### TEXT PASSAGE
Tra-la. I had invented the motorised engine hoist.
I do love creativity Fruity, good on ya. Yes I do remember Daktari.
Oh yes Gummy the wife and me are still the best of mates, we still slag one another off, keeps us amused during the long Winter nights.
Won’t be long now till the grand reopening of the shed and then she won’t see me all day long, yes happy shed days ahead.
I remember reading in ‘TV Times’ many years ago a story about fans of ‘Ironside’ getting up a collection to send him to Lourdes, you all remember Raymond Burr in the wheelchair, anyway when he got there they wheeled him into the water and up the other side, he was very disappointed because he still couldn’t walk, but when he looked at his wheelchair it had two brand new tyres on it.
A nice collection there Gummy.
No.9 “Flatulence: Emergency vehicle that picks you up after you are run over by a steamroller”
Strange thing that, reading in the paper today about a steamroller driver who was laying tarmac in the hospital grounds and ran over a nurse, it seems he had a powerful crush on her.
I never understood that American expression “Having a crush’ I just don’t get it, fancy someone is much clearer.
What about that other old one “I think your swell” a bit like saying to your girlfriend “I think your pregnant”:shock:
"Elenor gee I think your swell…"and then he done a runner.
My little hamlet sports a hardware store which can also even manage a part-time female accountant – well she’s counting something and it ain’t ants! – I usually drop in for a chat and a coffee – foul instant stuff but it’s not quite poison and it’s free.
If I hit a quiet spot I can sit for hrs chattin to the manager who I call Mr Kevinka from Bulgaria cos he keeps his hair very short and the accountant Miss Bottom. [no she doesn’t have a big bottom but it is a cute one!]
I don’t think Mr K has a crush on me but Miss B may have.

### PROBLEM REQUIREMENTS
Please retype the forum thread excerpt in full, word for word. These records have no connection to the forum thread excerpt.

### PROVIDED MATERIAL
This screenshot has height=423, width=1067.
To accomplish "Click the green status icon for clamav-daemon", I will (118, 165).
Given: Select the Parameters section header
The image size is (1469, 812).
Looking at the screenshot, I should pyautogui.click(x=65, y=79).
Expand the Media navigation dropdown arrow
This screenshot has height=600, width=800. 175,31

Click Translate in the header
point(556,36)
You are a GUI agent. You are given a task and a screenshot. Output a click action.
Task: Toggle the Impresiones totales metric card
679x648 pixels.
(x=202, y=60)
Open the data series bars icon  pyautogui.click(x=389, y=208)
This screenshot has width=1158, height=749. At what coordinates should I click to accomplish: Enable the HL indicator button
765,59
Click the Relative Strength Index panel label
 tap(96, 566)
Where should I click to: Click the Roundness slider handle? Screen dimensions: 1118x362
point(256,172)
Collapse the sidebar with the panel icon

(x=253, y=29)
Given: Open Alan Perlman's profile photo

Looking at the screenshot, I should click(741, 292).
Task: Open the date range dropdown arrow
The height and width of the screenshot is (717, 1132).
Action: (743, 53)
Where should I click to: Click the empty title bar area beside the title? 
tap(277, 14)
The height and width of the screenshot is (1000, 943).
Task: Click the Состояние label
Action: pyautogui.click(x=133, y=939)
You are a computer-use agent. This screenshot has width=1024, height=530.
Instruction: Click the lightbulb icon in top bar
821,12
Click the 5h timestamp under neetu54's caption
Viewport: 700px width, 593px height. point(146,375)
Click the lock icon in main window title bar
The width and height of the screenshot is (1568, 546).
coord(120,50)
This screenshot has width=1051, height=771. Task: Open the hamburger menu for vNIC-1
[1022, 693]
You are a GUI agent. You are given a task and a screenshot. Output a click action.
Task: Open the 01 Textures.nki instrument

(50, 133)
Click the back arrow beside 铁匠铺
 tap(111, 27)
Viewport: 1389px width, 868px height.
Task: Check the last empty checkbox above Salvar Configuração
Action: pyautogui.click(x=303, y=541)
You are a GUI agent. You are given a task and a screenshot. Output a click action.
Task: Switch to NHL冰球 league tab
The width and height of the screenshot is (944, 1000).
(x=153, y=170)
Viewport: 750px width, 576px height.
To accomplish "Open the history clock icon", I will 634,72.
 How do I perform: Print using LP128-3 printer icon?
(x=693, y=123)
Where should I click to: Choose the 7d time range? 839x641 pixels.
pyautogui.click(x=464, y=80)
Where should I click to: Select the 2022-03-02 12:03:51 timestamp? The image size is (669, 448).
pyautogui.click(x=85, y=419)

### OUTPUT OF THE TASK
Tra-la. I had invented the motorised engine hoist.
I do love creativity Fruity, good on ya. Yes I do remember Daktari.
Oh yes Gummy the wife and me are still the best of mates, we still slag one another off, keeps us amused during the long Winter nights.
Won’t be long now till the grand reopening of the shed and then she won’t see me all day long, yes happy shed days ahead.
I remember reading in ‘TV Times’ many years ago a story about fans of ‘Ironside’ getting up a collection to send him to Lourdes, you all remember Raymond Burr in the wheelchair, anyway when he got there they wheeled him into the water and up the other side, he was very disappointed because he still couldn’t walk, but when he looked at his wheelchair it had two brand new tyres on it.
A nice collection there Gummy.
No.9 “Flatulence: Emergency vehicle that picks you up after you are run over by a steamroller”
Strange thing that, reading in the paper today about a steamroller driver who was laying tarmac in the hospital grounds and ran over a nurse, it seems he had a powerful crush on her.
I never understood that American expression “Having a crush’ I just don’t get it, fancy someone is much clearer.
What about that other old one “I think your swell” a bit like saying to your girlfriend “I think your pregnant”:shock:
"Elenor gee I think your swell…"and then he done a runner.
My little hamlet sports a hardware store which can also even manage a part-time female accountant – well she’s counting something and it ain’t ants! – I usually drop in for a chat and a coffee – foul instant stuff but it’s not quite poison and it’s free.
If I hit a quiet spot I can sit for hrs chattin to the manager who I call Mr Kevinka from Bulgaria cos he keeps his hair very short and the accountant Miss Bottom. [no she doesn’t have a big bottom but it is a cute one!]
I don’t think Mr K has a crush on me but Miss B may have.